As thick wildfire smoke blanketed Spokane in a poisonous pall last Monday, the City Council voted 6-1 before a packed chamber of supporters to move our city to 100 percent renewable electricity by 2030, and to run city operations entirely with renewable energy by 2020.
To accomplish these goals, a new city ordinance forms a Sustainability Action Committee charged with finding ways to achieve these goals along with improving Spokane’s resilience to climate change.
Spokane now joins 78 other U.S. cities in pledging to adopt renewable electricity from sources such as solar, wind, hydro and biomass, while leaving behind coal-fired and gas-fired power responsible for warming the climate and oceans.
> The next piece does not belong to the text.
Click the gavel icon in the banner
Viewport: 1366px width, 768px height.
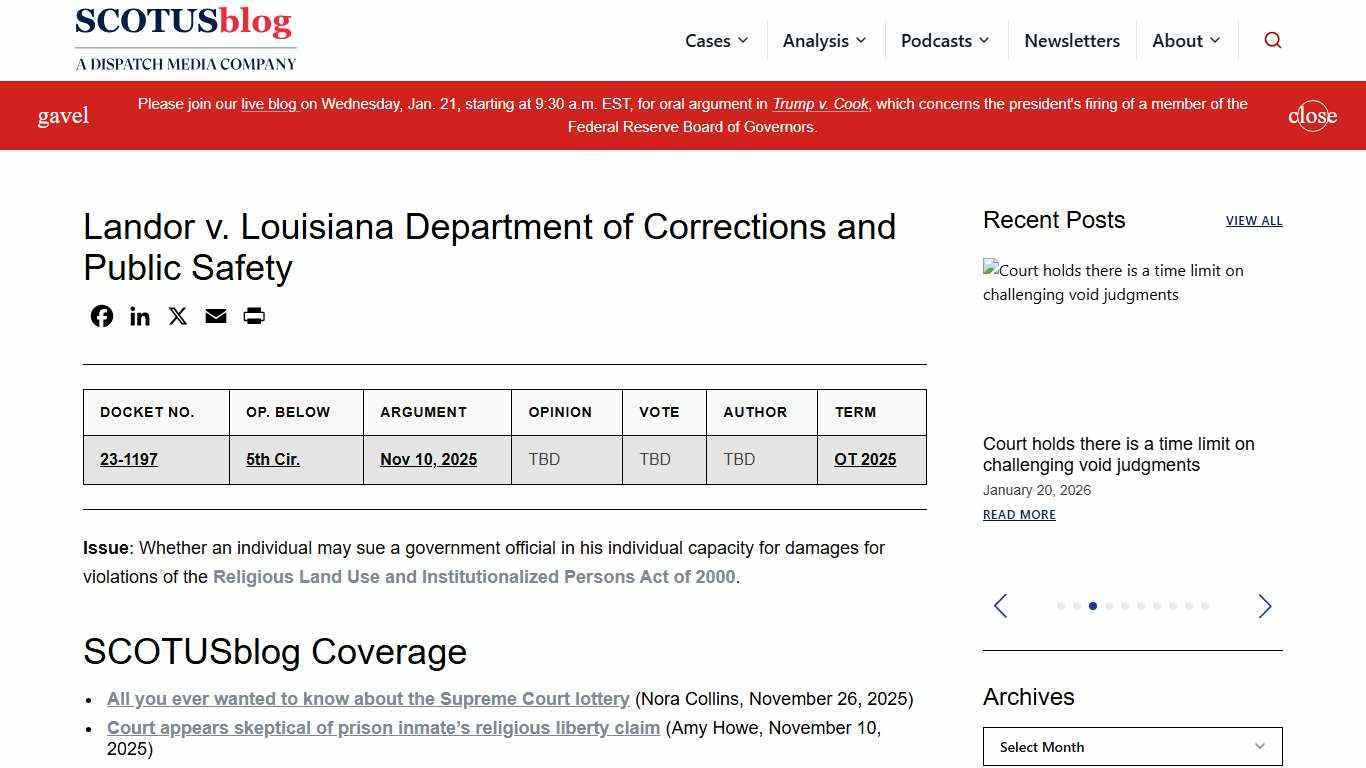click(x=63, y=115)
Although the Ordinance defines the transition to 100 percent renewable electricity as, “an aspirational strategic goal” rather than as a firm requirement, that change bought acceptance by a powerful ally: Avista, the area’s largest electric utility. In Monday’s meeting, Avista executive Bruce Howard endorsed the measure, saying, ““We support growing our use of renewable energy in a timeframe and through approaches such as the advancement of energy storage that continue to provide reliable, affordable service.”
Several Council Members also praised the close collaboration between city leaders, activists, businesses and utility interests.
Numerous environmental and social justice organizations voiced support, largely led by 350 Spokane, the local climate activism group that originally championed the idea with its Fossil Free Spokane campaign. Other supporting groups include The Lands Council, Upper Columbia River Sierra Club, Sisters of St. Francis of Philadelphia, Pax Christi Spokane, St. Clare’s Ecumenical Catholic Community, Unitarian Universalist Church of Spokane, Westminster Congregational United Church, Spokane NAACP, Spokane Independent Metro Business Alliance, Spokane Riverkeeper, The Center for Justice, Citizens Climate Lobby, and Washington Physicians for Social Responsibility.
The new 11-member Sustainability Action Commission will reflect this diversity, including utility representatives, low-income citizens, public health interests, local businesses and environmental groups, among others. They will be charged with analyzing costs related to the Ordinance–including the costs of not meeting its goals.
All of which makes this an exciting time for those of us in Spokane’s growing renewable energy industry. As several citizens testified Monday night, studies show that Spokane already has 260 jobs in solar power, with another 157 next door in Kootenai County, and “Wind turbine technician” is the nation’s fastest-growing occupation. These industries provide America’s fastest growing family-wage, blue-collar job opportunities while also helping solve the world’s most pressing challenge: climate change.
At Northwest Renewables we are excited to be part of this movement and thrilled to be located in Spokane, the latest addition to the long list of American cities committed to renewable electricity!